* _GIVEN INSTRUCTION_
Copy the following entries line for line, changing nothing.

* _EXTRACTED DATA_
####################

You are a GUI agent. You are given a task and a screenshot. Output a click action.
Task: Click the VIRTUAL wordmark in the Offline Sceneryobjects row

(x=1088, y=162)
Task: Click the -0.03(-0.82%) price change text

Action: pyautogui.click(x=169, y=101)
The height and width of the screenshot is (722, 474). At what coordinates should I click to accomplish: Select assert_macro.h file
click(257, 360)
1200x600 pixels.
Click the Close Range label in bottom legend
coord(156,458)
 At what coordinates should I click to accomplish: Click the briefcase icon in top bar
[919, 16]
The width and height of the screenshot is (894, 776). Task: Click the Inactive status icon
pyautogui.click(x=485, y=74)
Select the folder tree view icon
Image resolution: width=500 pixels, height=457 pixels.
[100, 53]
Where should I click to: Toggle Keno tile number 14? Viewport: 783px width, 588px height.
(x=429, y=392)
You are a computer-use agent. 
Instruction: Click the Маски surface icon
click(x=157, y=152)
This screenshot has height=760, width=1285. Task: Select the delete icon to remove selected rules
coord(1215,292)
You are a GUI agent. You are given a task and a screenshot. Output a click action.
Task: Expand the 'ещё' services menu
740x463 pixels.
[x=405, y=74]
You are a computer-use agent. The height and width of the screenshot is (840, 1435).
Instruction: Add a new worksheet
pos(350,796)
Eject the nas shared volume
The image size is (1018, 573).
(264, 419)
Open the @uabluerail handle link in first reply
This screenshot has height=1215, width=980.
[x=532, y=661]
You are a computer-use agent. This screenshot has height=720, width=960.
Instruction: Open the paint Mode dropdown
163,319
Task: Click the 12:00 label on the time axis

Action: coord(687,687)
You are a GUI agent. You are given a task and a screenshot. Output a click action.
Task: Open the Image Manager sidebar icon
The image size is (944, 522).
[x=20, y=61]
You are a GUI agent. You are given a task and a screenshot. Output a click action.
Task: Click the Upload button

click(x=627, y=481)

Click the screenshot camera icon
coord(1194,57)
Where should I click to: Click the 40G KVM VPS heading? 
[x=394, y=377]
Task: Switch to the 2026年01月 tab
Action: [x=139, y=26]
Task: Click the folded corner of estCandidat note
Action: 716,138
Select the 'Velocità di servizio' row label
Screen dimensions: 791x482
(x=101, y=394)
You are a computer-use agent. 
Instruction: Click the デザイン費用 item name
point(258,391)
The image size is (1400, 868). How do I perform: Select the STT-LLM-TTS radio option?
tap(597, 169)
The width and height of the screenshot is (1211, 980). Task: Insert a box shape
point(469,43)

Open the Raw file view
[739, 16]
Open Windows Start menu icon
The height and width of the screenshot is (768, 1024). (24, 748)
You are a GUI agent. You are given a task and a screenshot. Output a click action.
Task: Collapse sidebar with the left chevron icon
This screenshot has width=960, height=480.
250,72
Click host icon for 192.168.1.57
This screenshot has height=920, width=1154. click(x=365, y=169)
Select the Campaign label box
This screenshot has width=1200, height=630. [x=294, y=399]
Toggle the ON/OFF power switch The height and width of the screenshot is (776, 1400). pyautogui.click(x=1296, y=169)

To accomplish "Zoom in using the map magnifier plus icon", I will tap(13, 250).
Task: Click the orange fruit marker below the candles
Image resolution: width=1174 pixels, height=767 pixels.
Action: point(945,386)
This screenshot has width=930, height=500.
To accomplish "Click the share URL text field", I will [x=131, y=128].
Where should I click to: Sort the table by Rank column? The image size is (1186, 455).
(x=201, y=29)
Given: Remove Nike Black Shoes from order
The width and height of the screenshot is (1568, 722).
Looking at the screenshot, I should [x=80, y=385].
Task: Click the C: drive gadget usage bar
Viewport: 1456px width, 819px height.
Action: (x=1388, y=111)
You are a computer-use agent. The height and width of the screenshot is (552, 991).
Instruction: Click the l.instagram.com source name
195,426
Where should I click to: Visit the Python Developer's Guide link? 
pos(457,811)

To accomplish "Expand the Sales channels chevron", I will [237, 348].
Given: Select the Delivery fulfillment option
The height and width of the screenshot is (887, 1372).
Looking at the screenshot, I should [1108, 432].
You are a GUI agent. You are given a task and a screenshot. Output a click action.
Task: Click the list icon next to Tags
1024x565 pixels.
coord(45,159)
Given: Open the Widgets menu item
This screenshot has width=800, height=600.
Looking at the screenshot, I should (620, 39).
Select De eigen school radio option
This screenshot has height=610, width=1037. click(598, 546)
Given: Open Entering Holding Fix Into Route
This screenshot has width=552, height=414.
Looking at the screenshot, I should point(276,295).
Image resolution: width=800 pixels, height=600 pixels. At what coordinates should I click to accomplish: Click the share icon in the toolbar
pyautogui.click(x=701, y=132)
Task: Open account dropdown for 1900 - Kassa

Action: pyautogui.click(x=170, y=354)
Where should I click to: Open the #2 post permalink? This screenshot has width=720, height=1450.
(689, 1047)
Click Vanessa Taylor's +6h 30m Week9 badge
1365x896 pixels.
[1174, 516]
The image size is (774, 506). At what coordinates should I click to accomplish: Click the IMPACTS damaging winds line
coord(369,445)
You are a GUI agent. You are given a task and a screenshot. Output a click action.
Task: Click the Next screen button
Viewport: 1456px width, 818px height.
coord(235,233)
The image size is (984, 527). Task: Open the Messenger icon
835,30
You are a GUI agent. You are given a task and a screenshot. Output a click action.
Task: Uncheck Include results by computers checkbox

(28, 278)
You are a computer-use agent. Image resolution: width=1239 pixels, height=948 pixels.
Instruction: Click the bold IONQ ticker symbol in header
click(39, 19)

####################

* _SOLUTION TO THIS EXERCISE_
You are a GUI agent. You are given a task and a screenshot. Output a click action.
Task: Click the VIRTUAL wordmark in the Offline Sceneryobjects row

(x=1088, y=162)
Task: Click the -0.03(-0.82%) price change text

Action: pyautogui.click(x=169, y=101)
The height and width of the screenshot is (722, 474). At what coordinates should I click to accomplish: Select assert_macro.h file
click(257, 360)
1200x600 pixels.
Click the Close Range label in bottom legend
coord(156,458)
 At what coordinates should I click to accomplish: Click the briefcase icon in top bar
[919, 16]
The width and height of the screenshot is (894, 776). Task: Click the Inactive status icon
pyautogui.click(x=485, y=74)
Select the folder tree view icon
Image resolution: width=500 pixels, height=457 pixels.
[100, 53]
Where should I click to: Toggle Keno tile number 14? Viewport: 783px width, 588px height.
(x=429, y=392)
You are a computer-use agent. 
Instruction: Click the Маски surface icon
click(x=157, y=152)
This screenshot has height=760, width=1285. Task: Select the delete icon to remove selected rules
coord(1215,292)
You are a GUI agent. You are given a task and a screenshot. Output a click action.
Task: Expand the 'ещё' services menu
740x463 pixels.
[x=405, y=74]
You are a computer-use agent. The height and width of the screenshot is (840, 1435).
Instruction: Add a new worksheet
pos(350,796)
Eject the nas shared volume
The image size is (1018, 573).
(264, 419)
Open the @uabluerail handle link in first reply
This screenshot has height=1215, width=980.
[x=532, y=661]
You are a computer-use agent. This screenshot has height=720, width=960.
Instruction: Open the paint Mode dropdown
163,319
Task: Click the 12:00 label on the time axis

Action: coord(687,687)
You are a GUI agent. You are given a task and a screenshot. Output a click action.
Task: Open the Image Manager sidebar icon
The image size is (944, 522).
[x=20, y=61]
You are a GUI agent. You are given a task and a screenshot. Output a click action.
Task: Click the Upload button

click(x=627, y=481)

Click the screenshot camera icon
coord(1194,57)
Where should I click to: Click the 40G KVM VPS heading? 
[x=394, y=377]
Task: Switch to the 2026年01月 tab
Action: [x=139, y=26]
Task: Click the folded corner of estCandidat note
Action: 716,138
Select the 'Velocità di servizio' row label
Screen dimensions: 791x482
(x=101, y=394)
You are a computer-use agent. 
Instruction: Click the デザイン費用 item name
point(258,391)
The image size is (1400, 868). How do I perform: Select the STT-LLM-TTS radio option?
tap(597, 169)
The width and height of the screenshot is (1211, 980). Task: Insert a box shape
point(469,43)

Open the Raw file view
[739, 16]
Open Windows Start menu icon
The height and width of the screenshot is (768, 1024). (24, 748)
You are a GUI agent. You are given a task and a screenshot. Output a click action.
Task: Collapse sidebar with the left chevron icon
This screenshot has width=960, height=480.
250,72
Click host icon for 192.168.1.57
This screenshot has height=920, width=1154. click(x=365, y=169)
Select the Campaign label box
This screenshot has width=1200, height=630. [x=294, y=399]
Toggle the ON/OFF power switch The height and width of the screenshot is (776, 1400). pyautogui.click(x=1296, y=169)

To accomplish "Zoom in using the map magnifier plus icon", I will tap(13, 250).
Task: Click the orange fruit marker below the candles
Image resolution: width=1174 pixels, height=767 pixels.
Action: point(945,386)
This screenshot has width=930, height=500.
To accomplish "Click the share URL text field", I will [x=131, y=128].
Where should I click to: Sort the table by Rank column? The image size is (1186, 455).
(x=201, y=29)
Given: Remove Nike Black Shoes from order
The width and height of the screenshot is (1568, 722).
Looking at the screenshot, I should [x=80, y=385].
Task: Click the C: drive gadget usage bar
Viewport: 1456px width, 819px height.
Action: (x=1388, y=111)
You are a computer-use agent. The height and width of the screenshot is (552, 991).
Instruction: Click the l.instagram.com source name
195,426
Where should I click to: Visit the Python Developer's Guide link? 
pos(457,811)

To accomplish "Expand the Sales channels chevron", I will [237, 348].
Given: Select the Delivery fulfillment option
The height and width of the screenshot is (887, 1372).
Looking at the screenshot, I should [1108, 432].
You are a GUI agent. You are given a task and a screenshot. Output a click action.
Task: Click the list icon next to Tags
1024x565 pixels.
coord(45,159)
Given: Open the Widgets menu item
This screenshot has width=800, height=600.
Looking at the screenshot, I should (620, 39).
Select De eigen school radio option
This screenshot has height=610, width=1037. click(598, 546)
Given: Open Entering Holding Fix Into Route
This screenshot has width=552, height=414.
Looking at the screenshot, I should point(276,295).
Image resolution: width=800 pixels, height=600 pixels. At what coordinates should I click to accomplish: Click the share icon in the toolbar
pyautogui.click(x=701, y=132)
Task: Open account dropdown for 1900 - Kassa

Action: pyautogui.click(x=170, y=354)
Where should I click to: Open the #2 post permalink? This screenshot has width=720, height=1450.
(689, 1047)
Click Vanessa Taylor's +6h 30m Week9 badge
1365x896 pixels.
[1174, 516]
The image size is (774, 506). At what coordinates should I click to accomplish: Click the IMPACTS damaging winds line
coord(369,445)
You are a GUI agent. You are given a task and a screenshot. Output a click action.
Task: Click the Next screen button
Viewport: 1456px width, 818px height.
coord(235,233)
The image size is (984, 527). Task: Open the Messenger icon
835,30
You are a GUI agent. You are given a task and a screenshot. Output a click action.
Task: Uncheck Include results by computers checkbox

(28, 278)
You are a computer-use agent. Image resolution: width=1239 pixels, height=948 pixels.
Instruction: Click the bold IONQ ticker symbol in header
click(39, 19)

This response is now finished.